Exercise: Could you give the records below again exactly as they stand?
(Beginning of Data supplied)
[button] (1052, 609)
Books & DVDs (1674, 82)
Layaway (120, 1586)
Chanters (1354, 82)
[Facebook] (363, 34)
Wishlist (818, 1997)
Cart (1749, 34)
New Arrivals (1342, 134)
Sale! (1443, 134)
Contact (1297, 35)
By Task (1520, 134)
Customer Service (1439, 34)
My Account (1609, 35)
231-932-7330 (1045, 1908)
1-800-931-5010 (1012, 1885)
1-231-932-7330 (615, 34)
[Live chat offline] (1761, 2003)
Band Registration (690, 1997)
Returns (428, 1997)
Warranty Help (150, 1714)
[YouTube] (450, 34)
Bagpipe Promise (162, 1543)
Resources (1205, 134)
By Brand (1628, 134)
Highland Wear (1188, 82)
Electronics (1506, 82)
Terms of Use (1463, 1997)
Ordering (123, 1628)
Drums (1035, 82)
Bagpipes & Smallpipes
(End of Data supplied)
Task answer:
[button] (1052, 609)
Books & DVDs (1674, 82)
Layaway (120, 1586)
Chanters (1354, 82)
[Facebook] (363, 34)
Wishlist (818, 1997)
Cart (1749, 34)
New Arrivals (1342, 134)
Sale! (1443, 134)
Contact (1297, 35)
By Task (1520, 134)
Customer Service (1439, 34)
My Account (1609, 35)
231-932-7330 (1045, 1908)
1-800-931-5010 (1012, 1885)
1-231-932-7330 (615, 34)
[Live chat offline] (1761, 2003)
Band Registration (690, 1997)
Returns (428, 1997)
Warranty Help (150, 1714)
[YouTube] (450, 34)
Bagpipe Promise (162, 1543)
Resources (1205, 134)
By Brand (1628, 134)
Highland Wear (1188, 82)
Electronics (1506, 82)
Terms of Use (1463, 1997)
Ordering (123, 1628)
Drums (1035, 82)
Bagpipes & Smallpipes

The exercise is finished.